Written task - Copy the entries below line for line, from the very first line through the line that contains "coordinates (298, 199).", including that line.

[Element and text location data]
● ● ● ●

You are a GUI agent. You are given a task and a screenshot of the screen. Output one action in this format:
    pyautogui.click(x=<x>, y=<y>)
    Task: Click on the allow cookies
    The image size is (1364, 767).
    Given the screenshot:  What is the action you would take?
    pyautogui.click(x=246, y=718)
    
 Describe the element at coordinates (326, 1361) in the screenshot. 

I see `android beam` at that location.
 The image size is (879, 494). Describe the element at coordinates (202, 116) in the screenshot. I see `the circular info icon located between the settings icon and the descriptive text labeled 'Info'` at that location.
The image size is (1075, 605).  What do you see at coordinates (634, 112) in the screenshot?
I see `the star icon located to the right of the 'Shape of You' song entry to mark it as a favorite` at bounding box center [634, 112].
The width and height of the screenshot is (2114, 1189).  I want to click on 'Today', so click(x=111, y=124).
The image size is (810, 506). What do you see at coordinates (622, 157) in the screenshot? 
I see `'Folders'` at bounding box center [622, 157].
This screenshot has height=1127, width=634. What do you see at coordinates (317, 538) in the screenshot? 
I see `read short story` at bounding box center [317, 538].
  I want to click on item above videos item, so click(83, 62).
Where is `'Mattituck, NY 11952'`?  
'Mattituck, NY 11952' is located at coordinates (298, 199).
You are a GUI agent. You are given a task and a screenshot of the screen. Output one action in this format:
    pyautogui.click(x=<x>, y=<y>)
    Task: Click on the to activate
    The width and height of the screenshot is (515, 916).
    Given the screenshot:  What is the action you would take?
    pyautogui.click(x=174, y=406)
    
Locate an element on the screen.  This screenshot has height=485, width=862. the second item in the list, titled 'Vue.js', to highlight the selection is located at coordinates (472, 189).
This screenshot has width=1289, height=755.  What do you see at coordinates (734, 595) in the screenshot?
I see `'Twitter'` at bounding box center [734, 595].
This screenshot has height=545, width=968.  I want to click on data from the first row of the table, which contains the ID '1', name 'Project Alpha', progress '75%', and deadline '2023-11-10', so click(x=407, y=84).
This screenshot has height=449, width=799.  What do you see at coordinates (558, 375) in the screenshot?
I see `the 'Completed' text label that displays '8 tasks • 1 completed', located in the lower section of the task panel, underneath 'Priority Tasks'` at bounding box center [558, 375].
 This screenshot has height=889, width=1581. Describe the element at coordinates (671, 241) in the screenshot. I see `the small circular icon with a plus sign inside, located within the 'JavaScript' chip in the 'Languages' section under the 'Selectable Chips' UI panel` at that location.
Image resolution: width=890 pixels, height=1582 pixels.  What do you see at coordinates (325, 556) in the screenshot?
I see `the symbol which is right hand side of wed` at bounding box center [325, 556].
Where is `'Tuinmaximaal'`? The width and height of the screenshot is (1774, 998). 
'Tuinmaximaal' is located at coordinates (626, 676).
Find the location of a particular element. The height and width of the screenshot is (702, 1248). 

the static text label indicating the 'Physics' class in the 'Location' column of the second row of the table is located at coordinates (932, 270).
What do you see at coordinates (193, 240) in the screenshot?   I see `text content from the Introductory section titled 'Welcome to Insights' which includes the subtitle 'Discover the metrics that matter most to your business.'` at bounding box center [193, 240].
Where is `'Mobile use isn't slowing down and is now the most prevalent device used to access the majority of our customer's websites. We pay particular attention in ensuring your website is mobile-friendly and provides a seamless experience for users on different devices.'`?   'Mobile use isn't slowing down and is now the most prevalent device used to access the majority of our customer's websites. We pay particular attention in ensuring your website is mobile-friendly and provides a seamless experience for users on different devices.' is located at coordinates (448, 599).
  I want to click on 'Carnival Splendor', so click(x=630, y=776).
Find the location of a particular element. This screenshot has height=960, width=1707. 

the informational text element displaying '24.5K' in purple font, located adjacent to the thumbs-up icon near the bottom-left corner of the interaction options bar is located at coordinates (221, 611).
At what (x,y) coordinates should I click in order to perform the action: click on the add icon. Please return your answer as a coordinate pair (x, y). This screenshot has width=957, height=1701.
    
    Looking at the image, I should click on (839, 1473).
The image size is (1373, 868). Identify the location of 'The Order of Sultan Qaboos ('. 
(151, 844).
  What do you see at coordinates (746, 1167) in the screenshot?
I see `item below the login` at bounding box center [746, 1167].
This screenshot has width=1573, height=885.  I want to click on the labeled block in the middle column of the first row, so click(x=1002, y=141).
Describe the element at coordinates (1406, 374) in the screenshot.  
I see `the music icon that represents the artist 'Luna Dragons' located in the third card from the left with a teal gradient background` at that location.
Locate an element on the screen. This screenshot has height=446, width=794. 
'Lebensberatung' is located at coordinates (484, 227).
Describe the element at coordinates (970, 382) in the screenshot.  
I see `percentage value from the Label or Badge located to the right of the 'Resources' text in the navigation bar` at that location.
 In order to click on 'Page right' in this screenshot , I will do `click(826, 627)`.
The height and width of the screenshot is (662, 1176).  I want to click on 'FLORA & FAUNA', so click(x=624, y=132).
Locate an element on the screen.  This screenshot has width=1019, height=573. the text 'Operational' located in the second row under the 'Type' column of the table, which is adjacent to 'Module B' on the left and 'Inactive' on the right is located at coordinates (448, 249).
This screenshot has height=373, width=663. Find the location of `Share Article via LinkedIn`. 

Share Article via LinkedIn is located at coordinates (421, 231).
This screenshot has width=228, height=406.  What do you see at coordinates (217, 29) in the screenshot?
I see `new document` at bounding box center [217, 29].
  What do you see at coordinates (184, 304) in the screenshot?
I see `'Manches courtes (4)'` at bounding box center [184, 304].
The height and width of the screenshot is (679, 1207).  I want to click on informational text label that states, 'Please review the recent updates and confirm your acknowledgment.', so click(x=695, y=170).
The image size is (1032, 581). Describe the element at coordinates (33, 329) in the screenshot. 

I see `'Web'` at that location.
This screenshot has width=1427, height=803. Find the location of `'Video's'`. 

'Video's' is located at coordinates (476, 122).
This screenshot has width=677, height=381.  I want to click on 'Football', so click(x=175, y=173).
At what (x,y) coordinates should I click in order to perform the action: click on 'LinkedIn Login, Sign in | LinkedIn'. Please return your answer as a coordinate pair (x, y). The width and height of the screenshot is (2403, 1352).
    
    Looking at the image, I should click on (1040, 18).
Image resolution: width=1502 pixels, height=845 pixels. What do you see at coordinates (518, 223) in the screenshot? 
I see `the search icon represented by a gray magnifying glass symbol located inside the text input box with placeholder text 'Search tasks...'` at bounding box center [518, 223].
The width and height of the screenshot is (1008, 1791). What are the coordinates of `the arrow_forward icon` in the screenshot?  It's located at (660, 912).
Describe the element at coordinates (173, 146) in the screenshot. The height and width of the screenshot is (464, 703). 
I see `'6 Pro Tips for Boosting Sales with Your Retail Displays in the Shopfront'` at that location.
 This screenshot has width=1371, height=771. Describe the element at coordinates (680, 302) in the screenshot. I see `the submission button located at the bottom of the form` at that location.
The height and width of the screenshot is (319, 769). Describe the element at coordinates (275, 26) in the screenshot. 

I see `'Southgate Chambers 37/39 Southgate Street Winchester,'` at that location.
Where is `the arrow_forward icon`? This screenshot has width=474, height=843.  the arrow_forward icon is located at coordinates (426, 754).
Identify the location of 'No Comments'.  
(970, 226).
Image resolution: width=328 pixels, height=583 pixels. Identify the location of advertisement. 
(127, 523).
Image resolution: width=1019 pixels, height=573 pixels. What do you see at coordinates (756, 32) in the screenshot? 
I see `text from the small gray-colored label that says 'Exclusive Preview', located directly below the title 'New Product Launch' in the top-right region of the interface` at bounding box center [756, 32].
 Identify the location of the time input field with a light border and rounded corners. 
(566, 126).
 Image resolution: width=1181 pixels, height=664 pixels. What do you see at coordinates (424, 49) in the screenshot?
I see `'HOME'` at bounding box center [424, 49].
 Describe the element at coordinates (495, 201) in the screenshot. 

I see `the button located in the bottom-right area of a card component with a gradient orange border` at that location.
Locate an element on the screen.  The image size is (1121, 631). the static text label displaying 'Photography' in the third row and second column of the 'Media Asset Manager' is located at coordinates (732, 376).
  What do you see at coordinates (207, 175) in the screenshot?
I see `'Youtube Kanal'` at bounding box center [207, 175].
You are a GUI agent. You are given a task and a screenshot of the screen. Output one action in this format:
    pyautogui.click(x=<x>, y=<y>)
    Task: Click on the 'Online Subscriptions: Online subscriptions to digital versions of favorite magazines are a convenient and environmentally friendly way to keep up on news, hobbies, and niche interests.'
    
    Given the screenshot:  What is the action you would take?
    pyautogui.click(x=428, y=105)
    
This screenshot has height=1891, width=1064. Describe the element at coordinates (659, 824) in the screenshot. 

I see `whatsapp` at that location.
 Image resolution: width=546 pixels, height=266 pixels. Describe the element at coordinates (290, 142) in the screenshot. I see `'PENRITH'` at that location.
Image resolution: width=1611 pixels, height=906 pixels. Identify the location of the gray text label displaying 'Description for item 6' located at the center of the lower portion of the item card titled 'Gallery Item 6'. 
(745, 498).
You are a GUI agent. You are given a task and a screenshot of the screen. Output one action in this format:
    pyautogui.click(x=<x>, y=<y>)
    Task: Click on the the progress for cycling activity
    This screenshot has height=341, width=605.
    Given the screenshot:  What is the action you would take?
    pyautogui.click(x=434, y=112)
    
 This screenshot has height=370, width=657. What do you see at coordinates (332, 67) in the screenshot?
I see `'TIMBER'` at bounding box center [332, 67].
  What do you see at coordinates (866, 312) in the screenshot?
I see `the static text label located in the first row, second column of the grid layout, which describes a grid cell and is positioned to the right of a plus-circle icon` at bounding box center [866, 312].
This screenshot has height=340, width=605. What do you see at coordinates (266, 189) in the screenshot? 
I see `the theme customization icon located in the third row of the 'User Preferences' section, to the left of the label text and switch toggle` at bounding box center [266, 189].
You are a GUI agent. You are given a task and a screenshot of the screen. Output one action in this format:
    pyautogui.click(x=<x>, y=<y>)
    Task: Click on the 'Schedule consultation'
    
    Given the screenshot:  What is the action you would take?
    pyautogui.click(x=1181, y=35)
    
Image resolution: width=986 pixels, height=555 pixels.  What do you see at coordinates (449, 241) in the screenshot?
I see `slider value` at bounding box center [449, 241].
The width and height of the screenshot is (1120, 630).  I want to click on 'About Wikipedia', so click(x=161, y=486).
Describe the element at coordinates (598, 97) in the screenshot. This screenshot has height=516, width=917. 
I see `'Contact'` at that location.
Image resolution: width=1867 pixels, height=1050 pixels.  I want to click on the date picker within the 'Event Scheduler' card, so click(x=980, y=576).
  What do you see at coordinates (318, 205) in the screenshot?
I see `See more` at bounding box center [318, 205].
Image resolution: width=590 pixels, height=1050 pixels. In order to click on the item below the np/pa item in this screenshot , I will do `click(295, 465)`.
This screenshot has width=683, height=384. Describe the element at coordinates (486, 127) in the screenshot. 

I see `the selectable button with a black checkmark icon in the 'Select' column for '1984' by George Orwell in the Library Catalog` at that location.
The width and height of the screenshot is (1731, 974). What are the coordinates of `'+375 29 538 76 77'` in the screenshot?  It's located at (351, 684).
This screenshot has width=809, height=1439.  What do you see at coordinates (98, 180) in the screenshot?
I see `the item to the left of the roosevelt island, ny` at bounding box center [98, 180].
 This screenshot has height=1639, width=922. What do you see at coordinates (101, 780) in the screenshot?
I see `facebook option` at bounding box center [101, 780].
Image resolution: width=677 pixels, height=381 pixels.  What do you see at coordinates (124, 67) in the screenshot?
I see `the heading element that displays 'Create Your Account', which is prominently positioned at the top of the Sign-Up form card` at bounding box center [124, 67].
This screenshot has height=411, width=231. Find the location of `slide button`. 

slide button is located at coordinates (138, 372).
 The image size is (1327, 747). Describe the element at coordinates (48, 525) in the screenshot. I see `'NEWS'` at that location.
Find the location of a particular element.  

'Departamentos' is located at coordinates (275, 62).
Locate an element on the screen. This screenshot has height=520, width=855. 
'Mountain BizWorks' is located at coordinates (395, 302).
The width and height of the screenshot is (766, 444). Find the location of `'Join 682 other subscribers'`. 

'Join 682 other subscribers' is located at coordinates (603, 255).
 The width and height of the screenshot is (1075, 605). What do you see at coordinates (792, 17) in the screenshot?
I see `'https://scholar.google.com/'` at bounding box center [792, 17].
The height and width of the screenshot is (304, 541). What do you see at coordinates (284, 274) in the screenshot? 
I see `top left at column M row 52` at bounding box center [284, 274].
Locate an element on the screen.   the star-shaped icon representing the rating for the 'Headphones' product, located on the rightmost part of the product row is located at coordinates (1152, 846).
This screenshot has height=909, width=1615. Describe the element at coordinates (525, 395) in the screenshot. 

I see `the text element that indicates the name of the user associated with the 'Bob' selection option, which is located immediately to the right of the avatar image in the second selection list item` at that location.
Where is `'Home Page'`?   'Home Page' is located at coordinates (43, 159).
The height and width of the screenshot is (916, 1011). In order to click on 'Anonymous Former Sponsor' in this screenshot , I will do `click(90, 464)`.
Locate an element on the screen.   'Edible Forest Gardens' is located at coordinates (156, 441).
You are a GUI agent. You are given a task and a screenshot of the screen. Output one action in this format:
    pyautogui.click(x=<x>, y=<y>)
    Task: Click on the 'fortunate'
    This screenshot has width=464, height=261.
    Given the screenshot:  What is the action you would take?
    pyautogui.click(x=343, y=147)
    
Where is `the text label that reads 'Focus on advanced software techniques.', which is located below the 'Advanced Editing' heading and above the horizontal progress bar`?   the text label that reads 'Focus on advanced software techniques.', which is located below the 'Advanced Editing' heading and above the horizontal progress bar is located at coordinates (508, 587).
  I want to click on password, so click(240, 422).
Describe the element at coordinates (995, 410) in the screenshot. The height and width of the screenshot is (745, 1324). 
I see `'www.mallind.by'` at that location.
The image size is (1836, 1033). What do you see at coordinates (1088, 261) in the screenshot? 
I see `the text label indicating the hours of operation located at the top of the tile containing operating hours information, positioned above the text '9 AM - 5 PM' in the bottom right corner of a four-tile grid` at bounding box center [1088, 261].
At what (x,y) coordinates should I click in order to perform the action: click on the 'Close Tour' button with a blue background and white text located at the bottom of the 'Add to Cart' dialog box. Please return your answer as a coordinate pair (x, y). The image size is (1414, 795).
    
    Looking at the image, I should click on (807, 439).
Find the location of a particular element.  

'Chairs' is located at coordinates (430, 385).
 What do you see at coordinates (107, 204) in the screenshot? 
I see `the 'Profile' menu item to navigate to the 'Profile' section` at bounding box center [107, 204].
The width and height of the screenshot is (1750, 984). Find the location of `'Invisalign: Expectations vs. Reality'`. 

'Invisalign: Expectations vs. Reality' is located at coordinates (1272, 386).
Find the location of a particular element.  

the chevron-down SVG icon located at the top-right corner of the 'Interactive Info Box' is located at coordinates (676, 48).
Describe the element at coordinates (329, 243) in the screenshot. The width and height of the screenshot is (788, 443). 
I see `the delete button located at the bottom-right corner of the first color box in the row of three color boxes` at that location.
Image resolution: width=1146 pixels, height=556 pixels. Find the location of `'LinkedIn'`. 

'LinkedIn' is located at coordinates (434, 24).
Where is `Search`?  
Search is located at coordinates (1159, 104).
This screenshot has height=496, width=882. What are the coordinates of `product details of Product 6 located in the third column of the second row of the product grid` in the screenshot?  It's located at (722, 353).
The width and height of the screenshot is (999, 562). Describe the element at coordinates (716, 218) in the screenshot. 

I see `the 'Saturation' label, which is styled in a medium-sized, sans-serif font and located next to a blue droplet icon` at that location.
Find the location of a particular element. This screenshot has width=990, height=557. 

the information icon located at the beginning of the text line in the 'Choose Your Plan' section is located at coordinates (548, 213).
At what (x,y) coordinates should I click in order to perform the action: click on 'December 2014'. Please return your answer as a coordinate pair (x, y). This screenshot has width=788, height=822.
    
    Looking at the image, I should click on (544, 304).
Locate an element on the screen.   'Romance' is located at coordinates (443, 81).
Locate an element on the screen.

● ● ● ●

Completed task -
You are a GUI agent. You are given a task and a screenshot of the screen. Output one action in this format:
    pyautogui.click(x=<x>, y=<y>)
    Task: Click on the allow cookies
    The image size is (1364, 767).
    Given the screenshot:  What is the action you would take?
    pyautogui.click(x=246, y=718)
    
 Describe the element at coordinates (326, 1361) in the screenshot. 

I see `android beam` at that location.
 The image size is (879, 494). Describe the element at coordinates (202, 116) in the screenshot. I see `the circular info icon located between the settings icon and the descriptive text labeled 'Info'` at that location.
The image size is (1075, 605).  What do you see at coordinates (634, 112) in the screenshot?
I see `the star icon located to the right of the 'Shape of You' song entry to mark it as a favorite` at bounding box center [634, 112].
The width and height of the screenshot is (2114, 1189).  I want to click on 'Today', so click(x=111, y=124).
The image size is (810, 506). What do you see at coordinates (622, 157) in the screenshot? 
I see `'Folders'` at bounding box center [622, 157].
This screenshot has height=1127, width=634. What do you see at coordinates (317, 538) in the screenshot? 
I see `read short story` at bounding box center [317, 538].
  I want to click on item above videos item, so click(83, 62).
Where is `'Mattituck, NY 11952'`?  
'Mattituck, NY 11952' is located at coordinates (298, 199).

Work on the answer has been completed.